**REQUIRED WORK**
From the listing below, pull out every line where the string "agent" appears.

**** RECORDS TO USE

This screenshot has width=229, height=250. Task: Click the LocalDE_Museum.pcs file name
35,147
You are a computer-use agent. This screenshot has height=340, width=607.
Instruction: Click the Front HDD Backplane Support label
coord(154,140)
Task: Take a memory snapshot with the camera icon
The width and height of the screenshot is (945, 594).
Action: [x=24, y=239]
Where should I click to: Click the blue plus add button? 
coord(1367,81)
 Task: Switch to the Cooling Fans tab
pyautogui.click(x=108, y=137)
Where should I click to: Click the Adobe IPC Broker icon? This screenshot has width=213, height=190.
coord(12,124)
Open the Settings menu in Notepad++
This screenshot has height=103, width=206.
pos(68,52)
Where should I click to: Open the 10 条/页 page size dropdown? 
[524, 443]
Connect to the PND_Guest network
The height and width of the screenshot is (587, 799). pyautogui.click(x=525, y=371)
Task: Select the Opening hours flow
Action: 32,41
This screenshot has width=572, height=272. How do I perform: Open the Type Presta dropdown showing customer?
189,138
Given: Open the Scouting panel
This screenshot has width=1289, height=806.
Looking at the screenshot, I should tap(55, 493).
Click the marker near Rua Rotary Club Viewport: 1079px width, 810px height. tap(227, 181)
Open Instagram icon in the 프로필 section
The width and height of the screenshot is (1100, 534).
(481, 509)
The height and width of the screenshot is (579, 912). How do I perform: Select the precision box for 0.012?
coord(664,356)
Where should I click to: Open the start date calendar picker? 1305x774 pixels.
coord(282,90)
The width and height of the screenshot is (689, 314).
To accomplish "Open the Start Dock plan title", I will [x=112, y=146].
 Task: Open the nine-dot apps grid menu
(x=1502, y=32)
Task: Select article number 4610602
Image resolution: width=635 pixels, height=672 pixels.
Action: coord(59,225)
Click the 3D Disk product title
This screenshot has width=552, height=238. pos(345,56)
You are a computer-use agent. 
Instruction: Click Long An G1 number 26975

********

**ANSWER BELOW**
You are a computer-use agent. This screenshot has height=340, width=607.
You are a computer-use agent. 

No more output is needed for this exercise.